● **Given task**: List each line of the items below that contains the word "Collapse", treating uppercase and lowercase letters as distinct.

** START OF The data **

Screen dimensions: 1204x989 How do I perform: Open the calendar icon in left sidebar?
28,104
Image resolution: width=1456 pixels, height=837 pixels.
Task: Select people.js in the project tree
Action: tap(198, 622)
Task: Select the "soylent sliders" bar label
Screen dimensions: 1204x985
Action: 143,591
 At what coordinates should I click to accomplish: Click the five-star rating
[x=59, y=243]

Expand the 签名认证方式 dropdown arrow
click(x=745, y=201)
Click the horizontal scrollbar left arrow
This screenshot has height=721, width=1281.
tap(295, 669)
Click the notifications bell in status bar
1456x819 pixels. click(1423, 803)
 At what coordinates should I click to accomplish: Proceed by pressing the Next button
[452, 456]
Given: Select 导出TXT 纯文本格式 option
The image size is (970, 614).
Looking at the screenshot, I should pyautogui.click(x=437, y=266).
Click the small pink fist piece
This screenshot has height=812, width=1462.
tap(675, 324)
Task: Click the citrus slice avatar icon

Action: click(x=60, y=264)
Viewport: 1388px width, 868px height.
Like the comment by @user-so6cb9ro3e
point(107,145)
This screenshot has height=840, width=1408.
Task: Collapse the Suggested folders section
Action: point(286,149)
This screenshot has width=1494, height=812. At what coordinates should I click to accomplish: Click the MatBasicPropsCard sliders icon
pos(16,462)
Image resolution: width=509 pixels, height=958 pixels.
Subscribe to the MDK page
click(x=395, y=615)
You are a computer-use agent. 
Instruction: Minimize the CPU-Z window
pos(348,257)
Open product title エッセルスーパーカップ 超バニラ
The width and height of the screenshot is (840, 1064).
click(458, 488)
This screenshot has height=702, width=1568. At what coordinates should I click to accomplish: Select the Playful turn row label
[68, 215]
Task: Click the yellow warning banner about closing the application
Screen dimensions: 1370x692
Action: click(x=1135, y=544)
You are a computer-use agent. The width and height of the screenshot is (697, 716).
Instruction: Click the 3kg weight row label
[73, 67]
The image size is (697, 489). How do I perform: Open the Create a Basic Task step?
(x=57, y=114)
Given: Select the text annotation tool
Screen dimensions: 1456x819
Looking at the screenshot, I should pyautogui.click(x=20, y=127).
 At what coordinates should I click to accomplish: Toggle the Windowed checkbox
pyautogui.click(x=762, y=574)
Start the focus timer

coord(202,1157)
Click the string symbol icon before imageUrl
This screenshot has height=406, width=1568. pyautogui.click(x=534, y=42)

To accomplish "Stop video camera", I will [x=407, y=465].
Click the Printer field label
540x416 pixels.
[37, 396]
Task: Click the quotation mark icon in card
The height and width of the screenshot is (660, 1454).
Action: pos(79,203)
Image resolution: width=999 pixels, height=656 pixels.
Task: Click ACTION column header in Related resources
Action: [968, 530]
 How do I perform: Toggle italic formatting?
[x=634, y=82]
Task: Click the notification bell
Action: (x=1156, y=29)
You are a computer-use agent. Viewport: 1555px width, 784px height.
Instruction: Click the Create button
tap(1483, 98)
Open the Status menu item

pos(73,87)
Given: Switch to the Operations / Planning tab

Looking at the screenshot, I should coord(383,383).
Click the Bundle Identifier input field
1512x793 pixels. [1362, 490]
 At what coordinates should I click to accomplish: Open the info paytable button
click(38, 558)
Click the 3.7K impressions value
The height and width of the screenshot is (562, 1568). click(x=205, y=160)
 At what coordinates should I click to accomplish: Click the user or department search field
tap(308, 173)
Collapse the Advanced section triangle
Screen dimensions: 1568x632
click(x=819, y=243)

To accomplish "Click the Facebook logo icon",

** END OF The data **

● **The solution**:
Task: Collapse the Suggested folders section
Collapse the Advanced section triangle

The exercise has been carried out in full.